While an enterprise can hand over production work to agents, its workforce must retain the understanding needed to evaluate what they produce. The workforce should therefore focus increasingly on intent, architecture, quality standards, and supervision as agents take on more execution.
But the productivity gain from the transfer of work is uneven: Less experienced developers can show larger gains in raw output, but disciplined senior engineers are the ones who convert agent output into shipped, maintainable software. That conversion, and not the volume of code, is where the value sits.
External labor-market data also highlight the shift: Stanford's Digital Economy Lab, using ADP payroll data, reports employment among 22- to 25-year-olds in AI-exposed occupations falling by about 16% relative to older peers in the same roles, even as software employment overall is projected to keep growing. Our surveys supports that conclusion: Junior hiring held steady in 58% of organizations we interviewed over the last 18 months, and 17% said their tech payrolls had increased, while 23% reported a deliberate downsizing.

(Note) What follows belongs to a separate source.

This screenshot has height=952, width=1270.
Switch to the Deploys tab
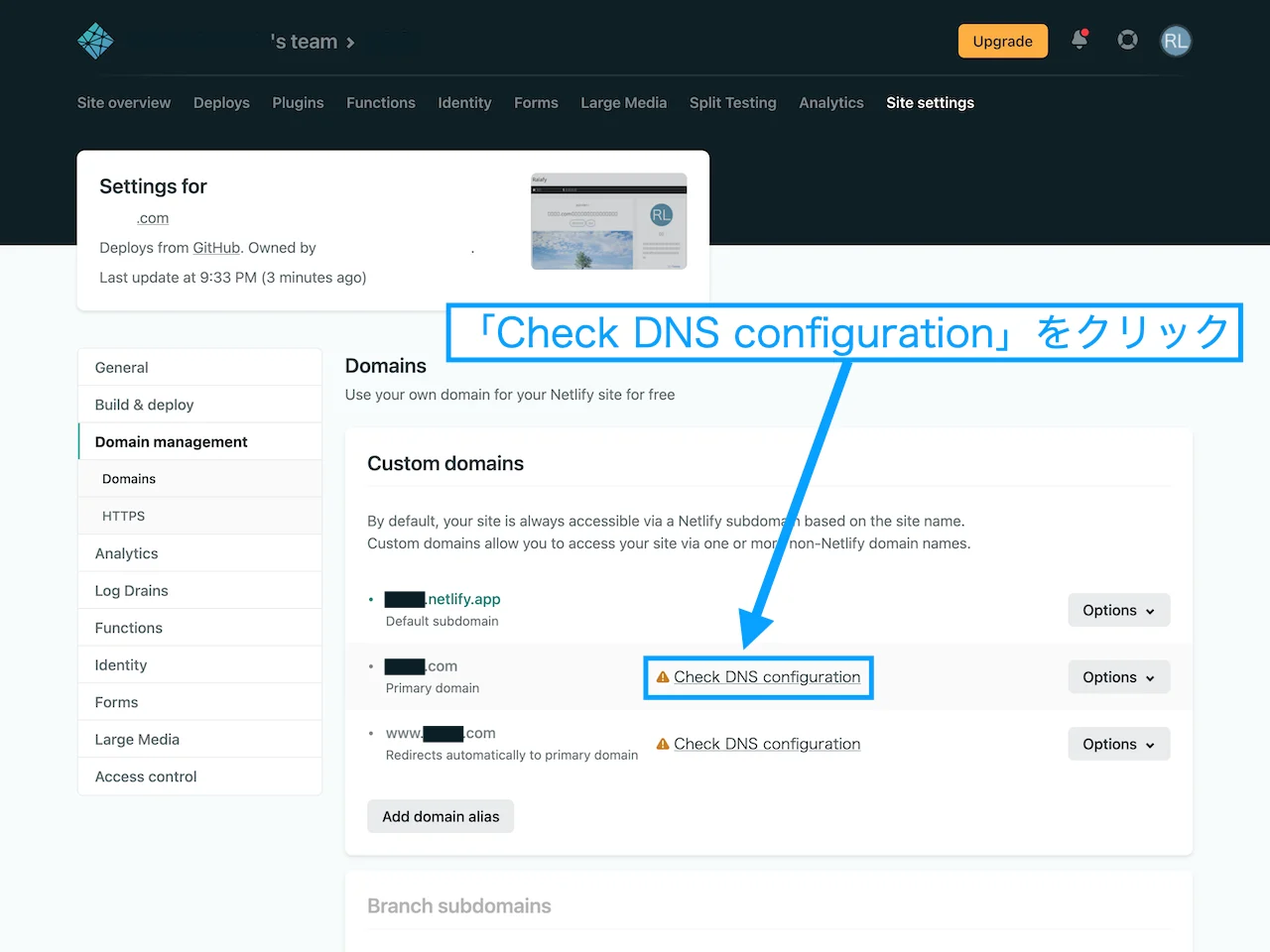coord(221,102)
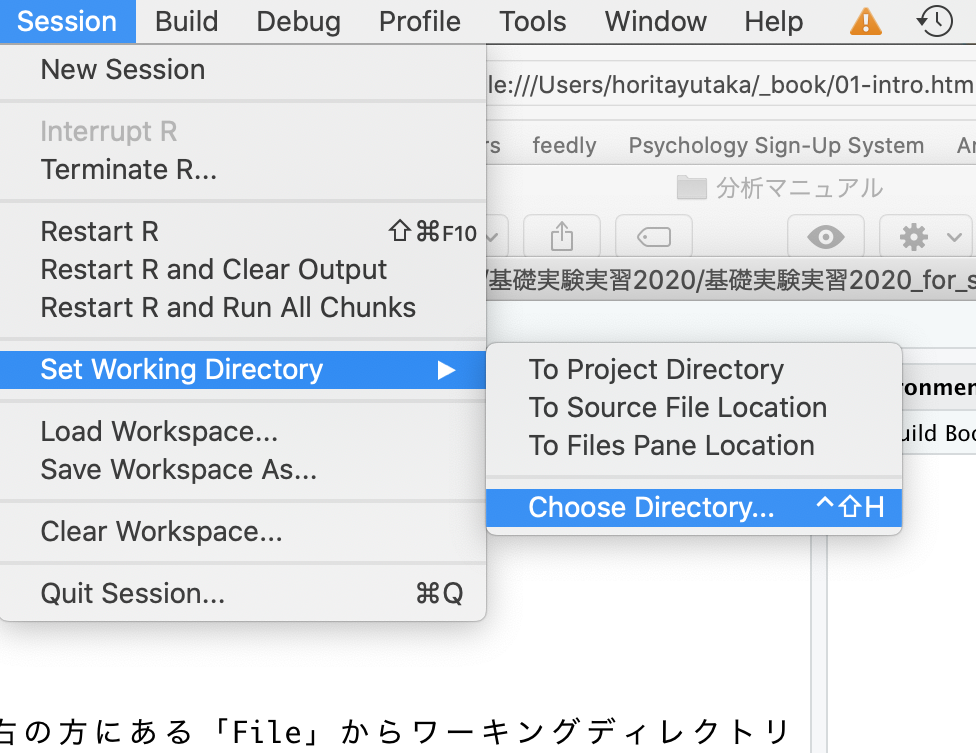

But the pendulum cannot swing too far. An organization that stops backfilling junior roles today may inadvertently dismantle its talent bench from which the next generation of supervising engineers must come.
A roadmap to scaling agentic AI across the enterprise
Agentic AI has become table stakes for enterprises. The real question facing technology leaders is whether they are prepared to rebuild the organization so it can capture agentic AI’s value, or whether they will tack the technology on in fragments that compound weaknesses and flaws.
That work starts with the operating model, runs through disciplined sequencing, and depends on having the supervisory talent in place. Allowing fragmented adoption to shape the organization by default is the surest way to reliably destroy agentic AI’s value.
The organizations that answer these questions first and best will set the pace and metrics for competitors that follow.